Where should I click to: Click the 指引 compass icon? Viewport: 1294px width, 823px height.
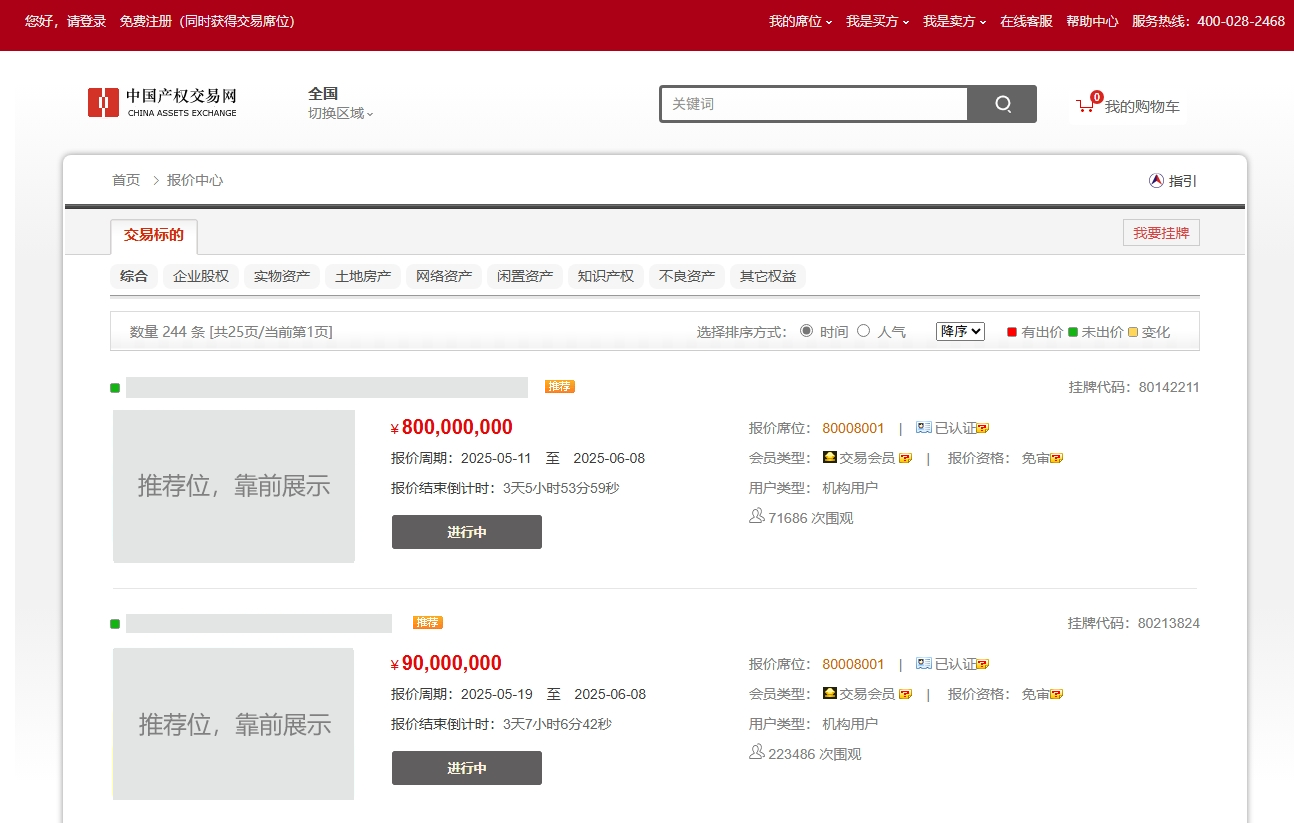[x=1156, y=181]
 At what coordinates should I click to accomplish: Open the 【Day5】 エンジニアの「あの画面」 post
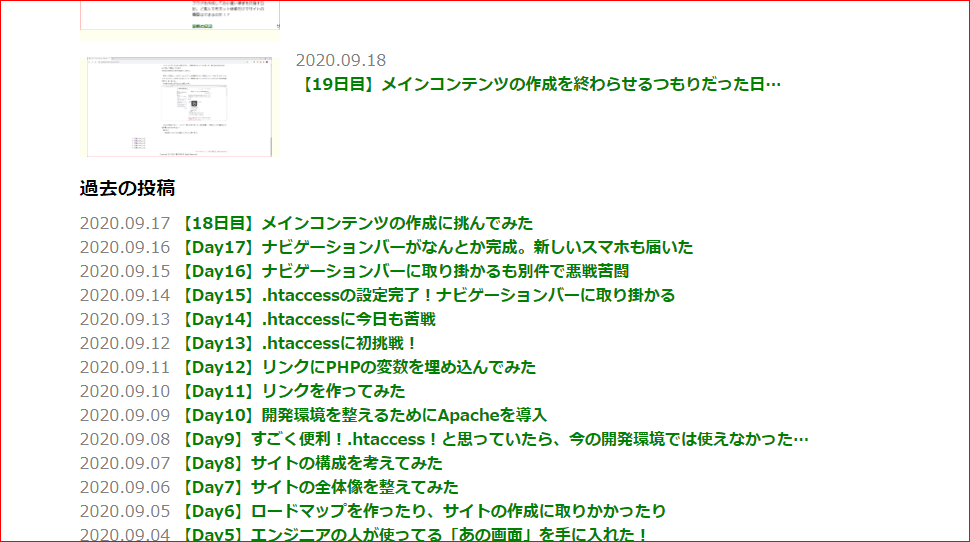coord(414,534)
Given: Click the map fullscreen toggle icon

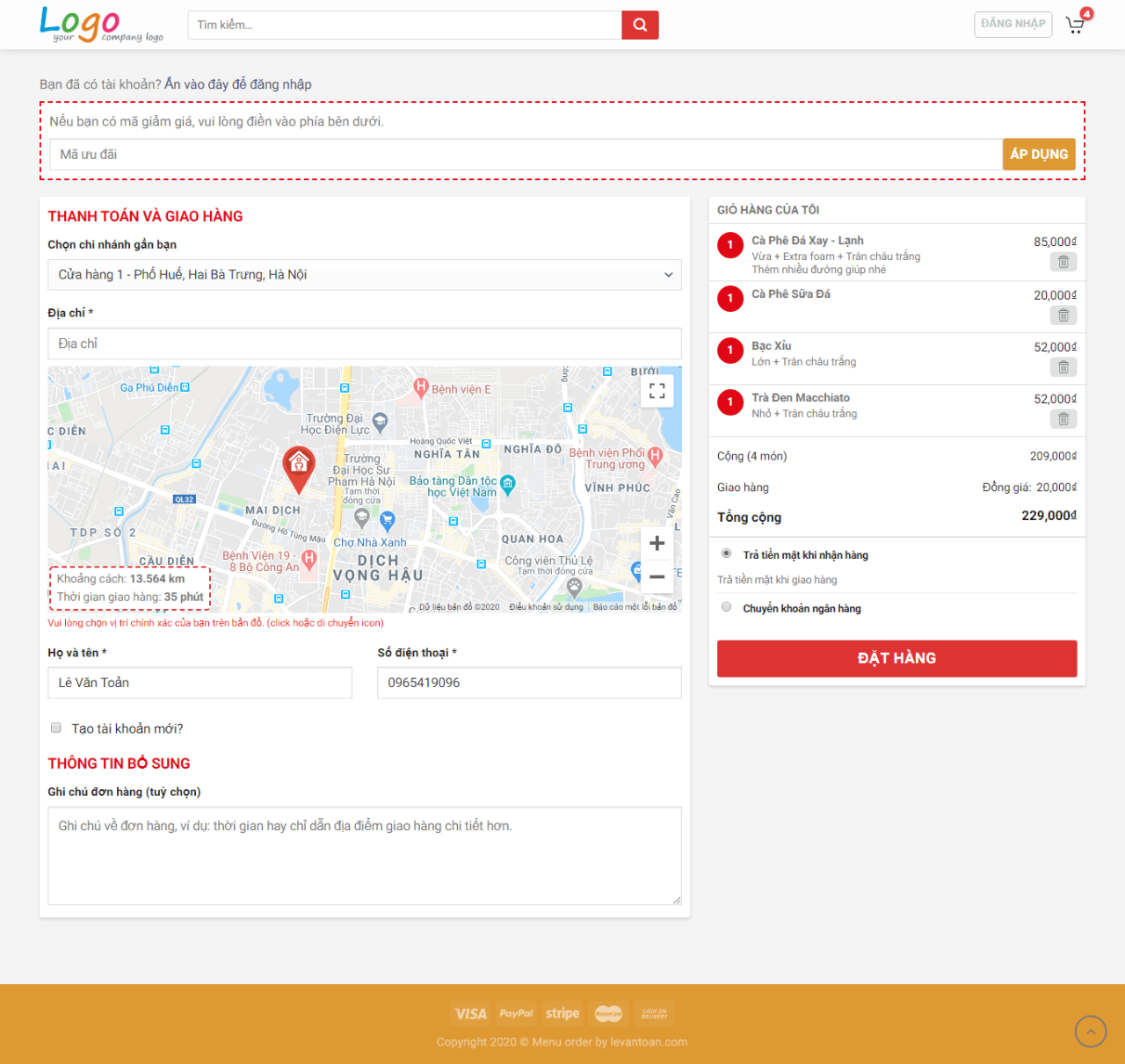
---
» **Your goal**:
In the copy, every entry appears exactly as written above and no picture appears.

» **Answer below**:
Where should I click to: Click the 指引 compass icon? Viewport: 1294px width, 823px height.
[x=1156, y=181]
 At what coordinates should I click to accomplish: Open the 【Day5】 エンジニアの「あの画面」 post
coord(414,534)
Given: Click the map fullscreen toggle icon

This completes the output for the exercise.